Schwartz remains defiantly lucid at 92. She still works every day at the National Bureau of Economic Research in New York, where she has toiled since 1941.
Her fame comes from a joint opus with Nobel laureate Milton Friedman: A Monetary History of the United States. It revolutionised thinking on the causes of the Great Depression when published in 1965. The book blamed the Fed for causing the slump. The bank failed to use its full bag of tricks to stop the implosion of the money stock, and turned a bust into calamity by raising rates.
"The book was a bombshell," says British monetarist Tim Congdon. "Until then almost everybody thought the free-market system itself had failed in the 1930s. What Friedman-Schwartz say was that incompetent government bureaucrats at the Fed had caused the Depression"…
… According to Schwartz the original sin of the Bernanke-Greenspan Fed was to hold rates at 1 per cent from 2003 to June 2004, long after the dotcom bubble was over. "It is clear that monetary policy was too accommodative. Rates of 1 per cent were bound to encourage all kinds of risky behaviour," says Schwartz…
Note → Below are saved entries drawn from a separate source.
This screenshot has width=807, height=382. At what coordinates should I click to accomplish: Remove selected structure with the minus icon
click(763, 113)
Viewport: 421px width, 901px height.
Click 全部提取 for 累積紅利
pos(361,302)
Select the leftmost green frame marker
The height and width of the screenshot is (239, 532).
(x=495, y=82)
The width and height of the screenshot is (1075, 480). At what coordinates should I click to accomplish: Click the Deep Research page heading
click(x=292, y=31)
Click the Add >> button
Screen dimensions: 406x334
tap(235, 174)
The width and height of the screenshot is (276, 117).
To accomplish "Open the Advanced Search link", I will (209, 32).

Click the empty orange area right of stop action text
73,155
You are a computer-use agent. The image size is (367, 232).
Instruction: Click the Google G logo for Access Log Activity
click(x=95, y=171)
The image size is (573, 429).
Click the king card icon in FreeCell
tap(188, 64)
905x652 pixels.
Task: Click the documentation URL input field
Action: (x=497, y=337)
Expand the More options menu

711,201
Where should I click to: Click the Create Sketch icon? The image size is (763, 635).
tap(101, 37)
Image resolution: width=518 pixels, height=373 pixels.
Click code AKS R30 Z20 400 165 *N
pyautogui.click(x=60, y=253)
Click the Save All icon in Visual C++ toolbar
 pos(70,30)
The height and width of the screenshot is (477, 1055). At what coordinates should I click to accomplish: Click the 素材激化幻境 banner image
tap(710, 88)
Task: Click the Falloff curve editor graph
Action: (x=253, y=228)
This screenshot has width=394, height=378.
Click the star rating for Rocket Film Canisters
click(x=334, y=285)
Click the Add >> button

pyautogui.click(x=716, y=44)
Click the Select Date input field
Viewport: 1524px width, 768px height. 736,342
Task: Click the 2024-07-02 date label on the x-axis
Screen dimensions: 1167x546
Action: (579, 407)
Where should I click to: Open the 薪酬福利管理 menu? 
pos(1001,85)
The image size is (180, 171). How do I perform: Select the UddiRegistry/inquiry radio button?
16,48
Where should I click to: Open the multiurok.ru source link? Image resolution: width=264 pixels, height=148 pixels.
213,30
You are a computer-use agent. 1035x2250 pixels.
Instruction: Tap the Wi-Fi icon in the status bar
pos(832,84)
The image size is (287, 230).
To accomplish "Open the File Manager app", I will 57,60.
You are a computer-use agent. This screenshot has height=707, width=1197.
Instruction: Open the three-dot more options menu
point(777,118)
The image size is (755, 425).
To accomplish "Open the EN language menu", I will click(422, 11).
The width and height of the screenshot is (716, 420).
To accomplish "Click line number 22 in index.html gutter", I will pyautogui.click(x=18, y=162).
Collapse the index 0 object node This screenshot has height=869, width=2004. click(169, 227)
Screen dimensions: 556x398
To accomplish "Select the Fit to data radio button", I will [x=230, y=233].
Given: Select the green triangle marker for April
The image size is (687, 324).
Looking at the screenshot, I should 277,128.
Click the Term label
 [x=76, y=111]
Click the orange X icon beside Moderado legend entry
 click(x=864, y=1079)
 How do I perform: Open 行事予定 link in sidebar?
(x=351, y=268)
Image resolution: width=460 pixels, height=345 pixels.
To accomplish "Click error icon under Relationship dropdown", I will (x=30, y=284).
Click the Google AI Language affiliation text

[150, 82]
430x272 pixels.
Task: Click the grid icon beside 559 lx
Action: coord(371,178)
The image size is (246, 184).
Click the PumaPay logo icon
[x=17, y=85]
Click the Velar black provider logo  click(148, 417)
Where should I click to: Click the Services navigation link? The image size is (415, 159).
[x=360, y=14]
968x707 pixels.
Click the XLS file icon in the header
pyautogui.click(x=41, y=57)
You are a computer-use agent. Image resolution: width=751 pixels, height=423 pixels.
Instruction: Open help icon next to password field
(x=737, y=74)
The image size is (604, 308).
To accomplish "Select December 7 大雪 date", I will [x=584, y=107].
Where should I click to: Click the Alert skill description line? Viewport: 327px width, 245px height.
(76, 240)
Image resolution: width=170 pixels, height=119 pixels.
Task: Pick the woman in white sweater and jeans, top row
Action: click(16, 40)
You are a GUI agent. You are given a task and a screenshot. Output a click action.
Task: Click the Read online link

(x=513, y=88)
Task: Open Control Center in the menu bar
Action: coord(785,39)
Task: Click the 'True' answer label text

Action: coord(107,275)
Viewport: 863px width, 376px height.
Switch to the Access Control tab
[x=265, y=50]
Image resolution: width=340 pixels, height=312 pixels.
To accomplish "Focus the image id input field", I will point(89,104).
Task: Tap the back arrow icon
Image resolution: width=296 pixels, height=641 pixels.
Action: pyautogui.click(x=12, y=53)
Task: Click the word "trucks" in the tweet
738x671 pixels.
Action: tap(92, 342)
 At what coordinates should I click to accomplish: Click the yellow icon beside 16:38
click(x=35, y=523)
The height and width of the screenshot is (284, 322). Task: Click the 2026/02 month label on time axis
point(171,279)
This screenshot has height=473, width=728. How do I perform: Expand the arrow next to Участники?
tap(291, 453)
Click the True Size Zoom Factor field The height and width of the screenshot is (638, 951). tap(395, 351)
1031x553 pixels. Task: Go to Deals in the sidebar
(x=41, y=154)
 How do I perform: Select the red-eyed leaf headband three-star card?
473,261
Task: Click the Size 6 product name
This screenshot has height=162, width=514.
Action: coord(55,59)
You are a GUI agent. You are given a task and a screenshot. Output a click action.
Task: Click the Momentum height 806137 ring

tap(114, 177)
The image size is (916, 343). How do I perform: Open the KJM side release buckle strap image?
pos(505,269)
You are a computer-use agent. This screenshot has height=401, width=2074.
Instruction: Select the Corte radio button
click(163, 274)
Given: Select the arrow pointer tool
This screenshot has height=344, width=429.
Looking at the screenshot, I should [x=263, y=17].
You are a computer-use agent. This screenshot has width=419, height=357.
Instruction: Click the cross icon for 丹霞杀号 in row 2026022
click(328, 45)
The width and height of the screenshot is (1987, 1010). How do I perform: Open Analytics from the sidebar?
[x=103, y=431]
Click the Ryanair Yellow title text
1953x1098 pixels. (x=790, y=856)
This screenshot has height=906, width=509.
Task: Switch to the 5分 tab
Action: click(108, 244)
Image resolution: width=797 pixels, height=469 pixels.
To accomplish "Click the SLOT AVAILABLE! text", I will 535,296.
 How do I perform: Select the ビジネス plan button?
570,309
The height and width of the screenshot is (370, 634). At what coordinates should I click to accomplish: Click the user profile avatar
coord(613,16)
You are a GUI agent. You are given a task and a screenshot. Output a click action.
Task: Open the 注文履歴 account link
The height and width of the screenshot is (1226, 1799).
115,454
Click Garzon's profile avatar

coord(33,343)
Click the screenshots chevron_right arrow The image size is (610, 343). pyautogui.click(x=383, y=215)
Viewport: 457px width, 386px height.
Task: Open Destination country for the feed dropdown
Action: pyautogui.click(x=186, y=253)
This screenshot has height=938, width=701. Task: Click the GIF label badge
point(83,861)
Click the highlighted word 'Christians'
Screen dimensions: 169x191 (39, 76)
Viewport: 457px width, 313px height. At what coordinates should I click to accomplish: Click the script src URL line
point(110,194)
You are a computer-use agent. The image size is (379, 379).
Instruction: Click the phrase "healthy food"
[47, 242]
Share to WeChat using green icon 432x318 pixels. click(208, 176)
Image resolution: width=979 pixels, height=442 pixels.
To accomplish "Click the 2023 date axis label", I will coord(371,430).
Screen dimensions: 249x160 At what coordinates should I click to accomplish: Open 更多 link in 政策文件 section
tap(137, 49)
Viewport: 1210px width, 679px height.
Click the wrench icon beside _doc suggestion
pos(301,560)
… "Liquidity doesn't do anything in this situation. It cannot deal with the underlying fear that lots of firms are going bankrupt," she says. Her view is fast spreading. Goldman Sachs issued a full-recession alert on Wednesday, predicting rates of 2.5 per cent by the third quarter. "Ben Bernanke should be making stronger statements and then backing them up with decisive easing," says Jan Hatzius, the bank's US economist.”
You can read the rest of the article in its entirety here; it’s a good read that discusses some of the details of the great depression in the context of our current woes.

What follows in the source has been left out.